In 1985, when Chris graduated high school, Joyce was close to sixty years old. She’d lived through the Great Depression, a World War, and Vietnam. She’d watched a moon landing, two Green Bay Packer Super Bowl championships, and the rise of the women’s movement. Life had treated Joyce well, and with four grown children off on adventures, she prepared to enjoy their every step.
Draped in red, white, and blue, the graduating seniors at Appleton East prepared to walk into the gymnasium. For Joyce, it was the end of a life at home with kids. Her days would turn to volunteering and even grandchildren soon.
Dear Mom,
All is well at school. Studies tough, but I’m surviving. The classrooms are cold. Really cold. Can you please send a pair of my mittens?
—Chrissy
Joyce sent the mittens. She knew her daughter well. Chris hated being cold. When the Wisconsin winters subsided and the school term ended in summer, Chris returned to Appleton. Working at a bakery brought in needed college funds, while spending time with her friend Nadine remained a constant. And not far from Appleton was the home of the Experimental Aircraft Association (EAA), a nonprofit dedicated to aviation enthusiasts that held a fly-in convention every July; Chris caught the flying bug.
“She jumped into new adventures with everything she had,” Nadine remembered. “She was tenacious that way. If you were with her and you wanted her to stay longer, she’d say that she simply had something to do, without bragging about what it was, even if it was something major like climbing a mountain. That summer in college she took one visit to the EAA convention, thought it was cool, and invested her entire being in it. Not standing from a distance watching others fly. She needed to do it herself. She needed to fly.”

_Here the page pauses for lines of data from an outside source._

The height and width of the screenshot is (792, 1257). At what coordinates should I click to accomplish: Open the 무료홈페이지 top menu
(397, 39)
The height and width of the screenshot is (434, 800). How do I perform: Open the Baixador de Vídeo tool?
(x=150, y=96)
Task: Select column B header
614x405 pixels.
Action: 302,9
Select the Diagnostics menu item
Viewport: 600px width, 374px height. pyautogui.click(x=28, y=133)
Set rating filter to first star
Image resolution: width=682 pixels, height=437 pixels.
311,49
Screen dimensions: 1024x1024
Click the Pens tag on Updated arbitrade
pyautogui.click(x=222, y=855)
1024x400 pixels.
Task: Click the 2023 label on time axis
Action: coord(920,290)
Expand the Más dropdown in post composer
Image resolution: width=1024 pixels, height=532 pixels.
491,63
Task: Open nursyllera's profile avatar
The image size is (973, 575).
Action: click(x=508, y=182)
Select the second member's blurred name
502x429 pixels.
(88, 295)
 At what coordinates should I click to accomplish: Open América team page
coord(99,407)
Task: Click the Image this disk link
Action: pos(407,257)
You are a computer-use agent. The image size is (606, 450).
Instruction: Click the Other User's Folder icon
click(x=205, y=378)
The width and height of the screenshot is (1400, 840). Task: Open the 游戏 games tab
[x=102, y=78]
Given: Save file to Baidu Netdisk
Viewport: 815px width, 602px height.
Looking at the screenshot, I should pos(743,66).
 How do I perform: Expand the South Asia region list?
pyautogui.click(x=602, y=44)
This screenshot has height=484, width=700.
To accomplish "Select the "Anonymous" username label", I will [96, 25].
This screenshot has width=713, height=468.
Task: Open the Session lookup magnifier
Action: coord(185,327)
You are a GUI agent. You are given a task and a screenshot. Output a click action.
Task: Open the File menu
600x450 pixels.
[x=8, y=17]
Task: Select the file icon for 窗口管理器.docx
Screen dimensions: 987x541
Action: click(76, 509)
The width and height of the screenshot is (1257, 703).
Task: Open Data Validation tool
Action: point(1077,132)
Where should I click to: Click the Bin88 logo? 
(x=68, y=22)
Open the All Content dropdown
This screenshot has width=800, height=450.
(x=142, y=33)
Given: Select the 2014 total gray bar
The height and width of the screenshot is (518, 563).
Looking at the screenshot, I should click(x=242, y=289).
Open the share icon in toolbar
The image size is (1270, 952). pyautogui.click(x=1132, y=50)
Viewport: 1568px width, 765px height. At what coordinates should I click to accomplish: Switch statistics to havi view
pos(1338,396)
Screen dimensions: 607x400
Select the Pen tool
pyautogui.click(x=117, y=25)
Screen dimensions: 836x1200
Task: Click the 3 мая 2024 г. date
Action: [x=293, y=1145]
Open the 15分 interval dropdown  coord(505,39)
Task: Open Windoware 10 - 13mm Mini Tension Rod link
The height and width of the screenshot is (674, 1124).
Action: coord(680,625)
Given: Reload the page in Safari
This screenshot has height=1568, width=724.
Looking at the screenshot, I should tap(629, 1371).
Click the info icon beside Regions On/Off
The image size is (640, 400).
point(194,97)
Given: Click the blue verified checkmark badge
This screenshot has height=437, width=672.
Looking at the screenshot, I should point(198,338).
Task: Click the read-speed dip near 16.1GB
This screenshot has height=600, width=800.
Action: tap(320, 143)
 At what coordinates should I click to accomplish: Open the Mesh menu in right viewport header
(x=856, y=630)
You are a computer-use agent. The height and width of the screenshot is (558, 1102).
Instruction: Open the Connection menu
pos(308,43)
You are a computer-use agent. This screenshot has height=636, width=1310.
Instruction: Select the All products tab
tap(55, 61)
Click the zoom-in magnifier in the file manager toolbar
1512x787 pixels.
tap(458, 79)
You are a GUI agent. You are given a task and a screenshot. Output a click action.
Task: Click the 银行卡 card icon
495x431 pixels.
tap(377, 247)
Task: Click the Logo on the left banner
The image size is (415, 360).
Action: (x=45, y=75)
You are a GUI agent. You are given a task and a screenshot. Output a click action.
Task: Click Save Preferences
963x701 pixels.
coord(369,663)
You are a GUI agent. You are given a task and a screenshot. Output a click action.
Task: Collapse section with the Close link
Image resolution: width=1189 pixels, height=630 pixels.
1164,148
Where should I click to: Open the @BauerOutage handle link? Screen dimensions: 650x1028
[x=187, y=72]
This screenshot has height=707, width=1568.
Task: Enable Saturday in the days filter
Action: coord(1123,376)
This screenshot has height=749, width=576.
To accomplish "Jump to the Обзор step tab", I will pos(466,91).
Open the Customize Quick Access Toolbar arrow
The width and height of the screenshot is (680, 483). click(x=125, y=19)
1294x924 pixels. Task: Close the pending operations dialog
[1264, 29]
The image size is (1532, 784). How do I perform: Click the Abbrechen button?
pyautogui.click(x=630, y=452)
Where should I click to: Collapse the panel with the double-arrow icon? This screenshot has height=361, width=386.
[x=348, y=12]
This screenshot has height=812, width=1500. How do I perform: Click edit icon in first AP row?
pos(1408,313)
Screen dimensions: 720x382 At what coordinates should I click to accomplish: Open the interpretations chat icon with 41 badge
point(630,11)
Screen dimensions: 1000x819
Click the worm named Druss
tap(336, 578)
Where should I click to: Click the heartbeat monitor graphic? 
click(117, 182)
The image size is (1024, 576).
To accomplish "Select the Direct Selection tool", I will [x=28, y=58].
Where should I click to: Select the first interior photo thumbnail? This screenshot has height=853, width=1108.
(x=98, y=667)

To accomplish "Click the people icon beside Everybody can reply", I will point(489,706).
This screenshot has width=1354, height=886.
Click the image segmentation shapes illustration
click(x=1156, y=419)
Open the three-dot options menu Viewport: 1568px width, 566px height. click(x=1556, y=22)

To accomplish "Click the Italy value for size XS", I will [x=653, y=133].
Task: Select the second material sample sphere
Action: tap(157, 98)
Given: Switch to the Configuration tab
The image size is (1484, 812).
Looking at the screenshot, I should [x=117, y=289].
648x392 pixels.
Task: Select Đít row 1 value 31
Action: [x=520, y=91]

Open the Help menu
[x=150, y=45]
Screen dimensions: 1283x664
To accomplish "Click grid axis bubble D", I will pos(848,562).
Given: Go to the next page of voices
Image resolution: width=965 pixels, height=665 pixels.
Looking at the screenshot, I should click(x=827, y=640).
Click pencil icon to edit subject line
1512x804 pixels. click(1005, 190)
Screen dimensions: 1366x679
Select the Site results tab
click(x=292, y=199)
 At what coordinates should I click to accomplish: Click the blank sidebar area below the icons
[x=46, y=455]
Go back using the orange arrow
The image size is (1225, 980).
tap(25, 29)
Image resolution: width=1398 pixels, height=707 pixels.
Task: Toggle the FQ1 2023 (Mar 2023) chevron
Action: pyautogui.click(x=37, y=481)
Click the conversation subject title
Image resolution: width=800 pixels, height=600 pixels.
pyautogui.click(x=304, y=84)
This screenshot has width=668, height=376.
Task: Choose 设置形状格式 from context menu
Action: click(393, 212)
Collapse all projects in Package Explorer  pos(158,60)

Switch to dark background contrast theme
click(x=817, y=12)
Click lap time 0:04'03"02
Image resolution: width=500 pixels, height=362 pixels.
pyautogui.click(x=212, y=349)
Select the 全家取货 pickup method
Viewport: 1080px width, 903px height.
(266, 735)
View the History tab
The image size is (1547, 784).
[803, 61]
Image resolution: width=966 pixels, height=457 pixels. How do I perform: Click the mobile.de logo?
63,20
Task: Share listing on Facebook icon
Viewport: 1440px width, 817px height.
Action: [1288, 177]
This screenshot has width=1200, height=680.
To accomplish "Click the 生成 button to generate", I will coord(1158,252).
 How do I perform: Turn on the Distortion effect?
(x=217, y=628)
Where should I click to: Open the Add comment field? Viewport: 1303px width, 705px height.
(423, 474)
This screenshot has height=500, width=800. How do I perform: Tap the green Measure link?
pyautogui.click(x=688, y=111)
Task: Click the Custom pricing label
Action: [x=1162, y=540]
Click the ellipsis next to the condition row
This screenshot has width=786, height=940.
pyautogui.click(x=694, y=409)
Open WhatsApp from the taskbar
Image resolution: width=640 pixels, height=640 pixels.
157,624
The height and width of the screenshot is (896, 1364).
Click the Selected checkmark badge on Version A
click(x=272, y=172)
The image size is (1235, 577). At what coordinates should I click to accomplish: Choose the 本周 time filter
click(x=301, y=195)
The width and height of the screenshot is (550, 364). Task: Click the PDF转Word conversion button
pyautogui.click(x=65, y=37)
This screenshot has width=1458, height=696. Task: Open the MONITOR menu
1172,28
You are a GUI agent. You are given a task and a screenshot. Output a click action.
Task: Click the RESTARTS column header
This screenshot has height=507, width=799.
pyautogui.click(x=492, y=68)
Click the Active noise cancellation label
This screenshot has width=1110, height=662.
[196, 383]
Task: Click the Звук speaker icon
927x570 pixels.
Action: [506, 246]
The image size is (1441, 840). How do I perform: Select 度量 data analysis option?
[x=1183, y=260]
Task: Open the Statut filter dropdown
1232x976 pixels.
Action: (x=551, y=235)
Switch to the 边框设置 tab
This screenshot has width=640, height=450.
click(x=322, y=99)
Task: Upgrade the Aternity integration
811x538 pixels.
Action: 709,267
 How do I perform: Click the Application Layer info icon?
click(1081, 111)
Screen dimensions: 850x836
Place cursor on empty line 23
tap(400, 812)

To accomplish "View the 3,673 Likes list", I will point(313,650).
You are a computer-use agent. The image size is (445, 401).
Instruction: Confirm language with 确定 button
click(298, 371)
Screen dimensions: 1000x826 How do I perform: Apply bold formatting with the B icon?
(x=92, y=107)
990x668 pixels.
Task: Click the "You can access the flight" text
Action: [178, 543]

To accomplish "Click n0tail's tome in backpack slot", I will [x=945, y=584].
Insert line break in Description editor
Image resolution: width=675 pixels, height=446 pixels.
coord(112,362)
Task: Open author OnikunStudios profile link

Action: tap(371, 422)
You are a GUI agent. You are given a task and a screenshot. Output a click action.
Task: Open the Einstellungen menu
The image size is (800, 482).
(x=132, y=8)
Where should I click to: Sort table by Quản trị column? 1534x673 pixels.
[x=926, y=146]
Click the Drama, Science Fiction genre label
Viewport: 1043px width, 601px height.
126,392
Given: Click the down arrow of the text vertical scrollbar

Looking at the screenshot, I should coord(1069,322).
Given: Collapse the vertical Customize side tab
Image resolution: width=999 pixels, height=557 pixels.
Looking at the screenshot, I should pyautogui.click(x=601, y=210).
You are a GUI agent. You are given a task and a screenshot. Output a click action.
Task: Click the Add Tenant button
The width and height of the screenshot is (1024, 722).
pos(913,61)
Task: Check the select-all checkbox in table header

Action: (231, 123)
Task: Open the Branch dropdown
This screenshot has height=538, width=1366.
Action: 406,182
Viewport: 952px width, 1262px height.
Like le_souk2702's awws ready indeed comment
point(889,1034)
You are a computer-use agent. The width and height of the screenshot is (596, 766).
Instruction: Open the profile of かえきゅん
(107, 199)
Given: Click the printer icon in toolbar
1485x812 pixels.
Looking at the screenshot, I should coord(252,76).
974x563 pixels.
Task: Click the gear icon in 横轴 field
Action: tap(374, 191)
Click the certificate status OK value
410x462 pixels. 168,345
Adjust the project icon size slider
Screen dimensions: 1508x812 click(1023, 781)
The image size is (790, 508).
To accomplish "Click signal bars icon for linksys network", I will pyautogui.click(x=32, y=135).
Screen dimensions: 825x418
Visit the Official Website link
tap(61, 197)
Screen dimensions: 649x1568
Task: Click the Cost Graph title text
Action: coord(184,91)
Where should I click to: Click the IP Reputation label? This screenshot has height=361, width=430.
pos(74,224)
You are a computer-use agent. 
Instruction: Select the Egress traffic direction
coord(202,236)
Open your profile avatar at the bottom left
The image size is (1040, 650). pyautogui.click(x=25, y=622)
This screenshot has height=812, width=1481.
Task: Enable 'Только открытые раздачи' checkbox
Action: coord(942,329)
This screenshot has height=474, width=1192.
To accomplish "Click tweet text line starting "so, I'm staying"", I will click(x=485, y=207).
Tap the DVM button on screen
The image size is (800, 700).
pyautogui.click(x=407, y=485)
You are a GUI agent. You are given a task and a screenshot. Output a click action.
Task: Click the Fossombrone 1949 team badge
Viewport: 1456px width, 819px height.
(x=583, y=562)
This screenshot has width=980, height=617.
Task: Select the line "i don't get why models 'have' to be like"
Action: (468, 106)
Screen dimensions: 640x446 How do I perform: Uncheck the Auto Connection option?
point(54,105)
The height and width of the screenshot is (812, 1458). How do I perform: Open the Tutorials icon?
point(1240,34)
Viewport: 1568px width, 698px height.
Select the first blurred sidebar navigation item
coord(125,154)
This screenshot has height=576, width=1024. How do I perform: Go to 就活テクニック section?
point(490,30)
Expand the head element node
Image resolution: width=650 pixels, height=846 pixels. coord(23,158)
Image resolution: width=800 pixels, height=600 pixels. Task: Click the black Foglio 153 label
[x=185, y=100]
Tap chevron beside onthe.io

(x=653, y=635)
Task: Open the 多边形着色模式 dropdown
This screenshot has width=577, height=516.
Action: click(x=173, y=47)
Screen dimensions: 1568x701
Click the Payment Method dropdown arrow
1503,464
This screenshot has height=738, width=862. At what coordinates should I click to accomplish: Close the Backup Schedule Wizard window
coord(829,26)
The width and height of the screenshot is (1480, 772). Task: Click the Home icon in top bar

Learning to fly consumed the rest of Chris’s summer days, and she earned her pilot’s license by college graduation. For Mother’s Day, she took Joyce up in a rented plane so she could show her how it all looked from the air: circling Lake Winnebago, the Fox River, and the family home. Chris Feld was already learning to love the view from the top.
After graduating from college in 1991 with an electrical engineering degree, Chris made Atlanta home, where she’d gotten a job at Lockheed Aeronautical Systems. Entering this world as one of the few women in the room wasn’t new to her; she’d experienced it at home in Appleton and in her undergraduate classes in Milwaukee. At Lockheed, her talent for leadership was noticed, and she was assigned to guide a team designing software for a lighted control display for the C-130J Super Hercules, a military cargo plane.
Challenged but still restless, Chris sought outside activities to battle the tedium of her nine-to-five routine. Her desire for something more than a fancy job was about to lead her down a new path.